Tensions Are High
Author Emily Dietle
My focus is on state-church separation & social issues. I'm an avid reader, and feel that one of our most valuable tools is the free movement of information and ideas. | @emilyhasbooks
In a new article titled “Why I Don’t Do Atheist Conventions,” Staks Rosch cites swollen convention expenses and family priorities as two valid issues for choosing not to attend conventions, and then bemoans the supposed “drama” of atheist conventions. It’s true, attending conventions can cost a lot, but Staks takes his argument past issues of function and peddles into another arena. He claims that “conventions just seem like an extension of high school,” and that’s where we find his judgment becomes a bit shaky.
But one thing is certain and that is that after the convention is over, someone will blog about how they felt slighted about something or that someone creeped them out. Don’t get me wrong, sometimes people have every right to feel slighted or creeped out but I think I would rather have those issues addressed privately with the particular people involved.
The atmosphere at atheist conventions is removed from regular society. People are far less judgmental of your behaviour and word choice, and social awkwardness is absorbed into the mix, as plenty of us suffer from social anxiety. Uniqueness, dorky ways, and other social “oddities” are worn as badges of honour. We shamelessly wear Dr.Who t-shirts, play frisbee, Magic the Gathering, and engage in all other forms of dork/geek. The blogs that have come out lately are not addressing awkward social behaviour, they are addressing manipulative intentional predatory actions from both convention attendees and a few movement leaders.
But I would rather that person come to me and tell me what if anything I am doing that offends them rather than go home, feel creeped out, and blog about be behind my back.

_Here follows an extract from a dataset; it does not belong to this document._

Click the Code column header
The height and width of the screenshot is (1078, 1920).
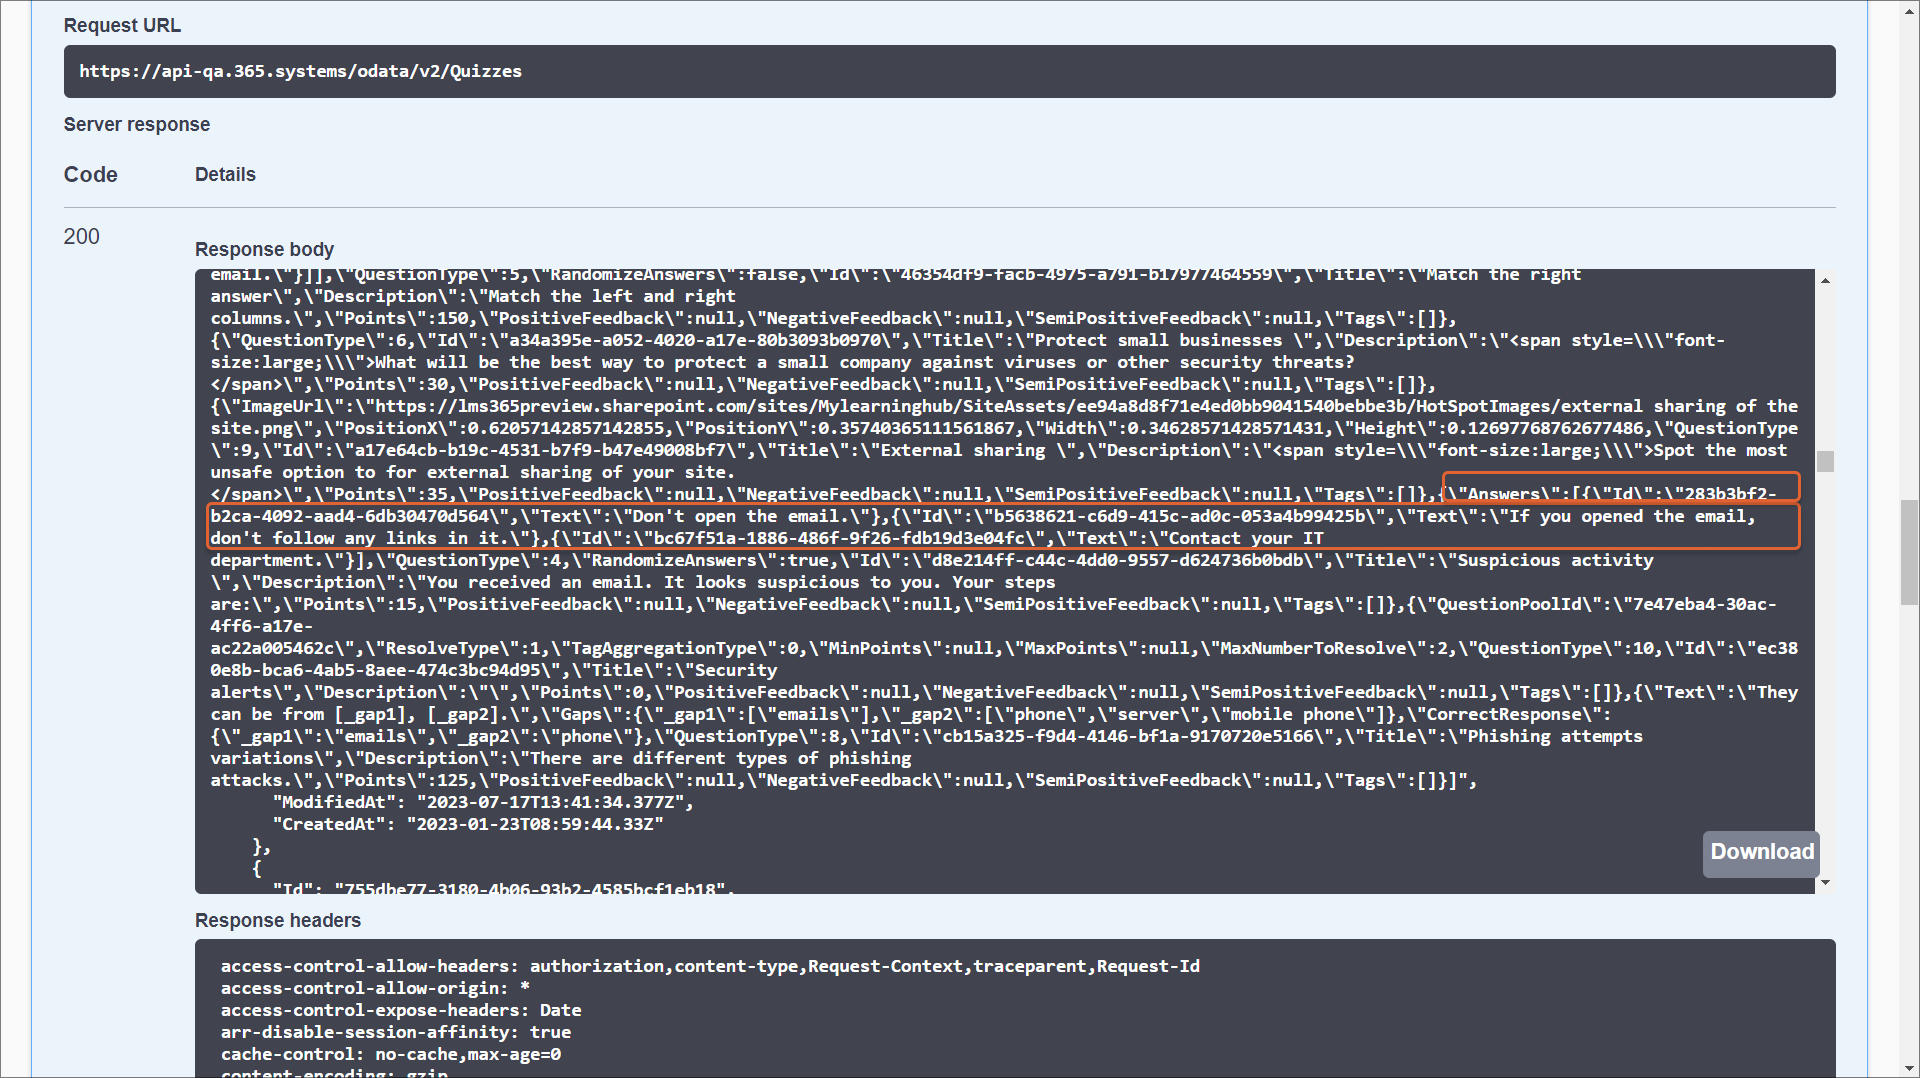point(91,174)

What Staks misses is this: most of the issues of serious sexual harassment are addressed in private, and in person. It’s strange to see him brush aside serious issues of sexual harassment, while narrowly focusing on personal social anxiety issues. His evidence for this “drama” is based loosely upon a few post convention blogs with people addressing real issues of sexual harassment. I agree with Staks when he states, “the point of even having conventions for atheists is to help us fight back against the religious, help us to develop our message, and give us things to think about philosophically and scientifically,” but the “drama” he so casually dismisses as high school antics is not such. The tensions we’re facing are due to trying to address serious issues of sexual harassment.
Because of all these controversies, I just don’t feel welcome at these things. I would be too afraid that I would say the wrong thing to the wrong person or that someone would take something I said in a way other than intended or that I would look at someone in the wrong way.
There are items that need to be pulled into the public spotlight, such as addressing the larger picture of harassment at conventions and providing a solution to convention organizers when an attendee faces such harassment. There should be no misunderstanding here, people have begun to organize online to discuss a solution to actual sexual predators – not lambaste a few socially awkward individuals.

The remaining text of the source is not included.